The deed came three days after the Nobel Peace Prize was awarded to the organization with which the sisters work.
“It was another blessing,” declared Sister Ardeth Platte, 81, after a guard at the west gate accepted a copy of the document that she and Sister Carol Gilbert, 69, offered him.
Nobel Peace Prize awarded to anti-nuclear campaign group
The handoff went smoothly, even though the first gate to the base off East Platte Avenue was inaccessible and a visitors’ center near the west gate was closed for Columbus Day.
“We would call this direct action,” Platte told 19 students from a Colorado College class on environmental ethics, who watched the elderly sisters fearlessly walk onto the military installation to promote the treaty.
They’ve done the same at military sites in other states.

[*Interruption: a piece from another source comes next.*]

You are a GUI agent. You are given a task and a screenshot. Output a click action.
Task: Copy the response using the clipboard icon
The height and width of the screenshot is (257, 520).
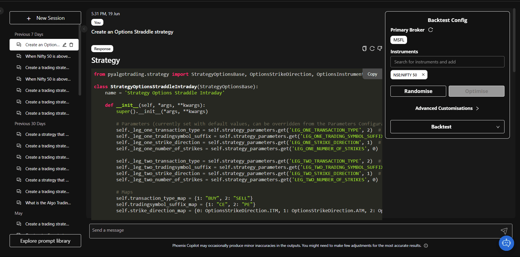364,48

The delivery at Warren Air Force Base in Wyoming – the control site for 150 intercontinental ballistic missiles, including the 49 in Colorado – took much longer, the nuns said.
“We feel what’s going on is systemic crime,” Platte said, as the vast amounts of money spent on nuclear proliferation could be used instead to help the poor.
The pair, who have sounded the battle cry for peace for decades, spent more than a month in New York City over the summer to work on the new treaty, the first legally binding multilateral agreement for nuclear disarmament in 20 years.
The United Nations, with the backing of 122 countries, adopted it July 7 and opened it for signatures and ratification Sept. 20.
The pact – which outlaws nuclear weapons and lays out a plan to eliminate them – would become law 90 days after at least 50 countries ratify it. To date, 53 countries have signed it and three ratified it.
No countries possessing nuclear warheads have supported it.
On Friday came the announcement that the organization with which the sisters work, the International Campaign to Abolish Nuclear Weapons, received the Nobel Peace Prize 2017 in recognition of its role in achieving the historic treaty and its work “to draw attention to the catastrophic humanitarian consequences of any use of nuclear weapons.”
Colorado College senior Rebecca Glazer, from the San Francisco Bay area, said she respects and admires the sisters, who have been arrested numerous times in Colorado Springs and other cities for nonviolent civil disobedience in calling for nuclear disarmament.
“What they’re doing is powerful and inspiring,” Glazer said. “It’s an incredibly important task to try to stop the proliferation of nuclear arms and send the message that we shouldn’t just be pointing guns at each other but trusting each other to build a peaceful world.”
While in Colorado Springs, Gilbert and Platte also are speaking to classes at Colorado College and the University of Colorado at Colorado Springs. Tuesday, they’ll present a copy of the treaty to Schriever Air Force Base employees.
“We’re looking at a variety of environmental issues and concerns, ranging from local to global, trying to understand different perspectives,” said Colorado College Philosophy Professor Marion Hourdequin, in explaining why her class watched Monday’s action. “It’s an opportunity to gain a richer understanding of the convictions of these Catholic sisters and their ongoing efforts to work for peace and nuclear disarmament.”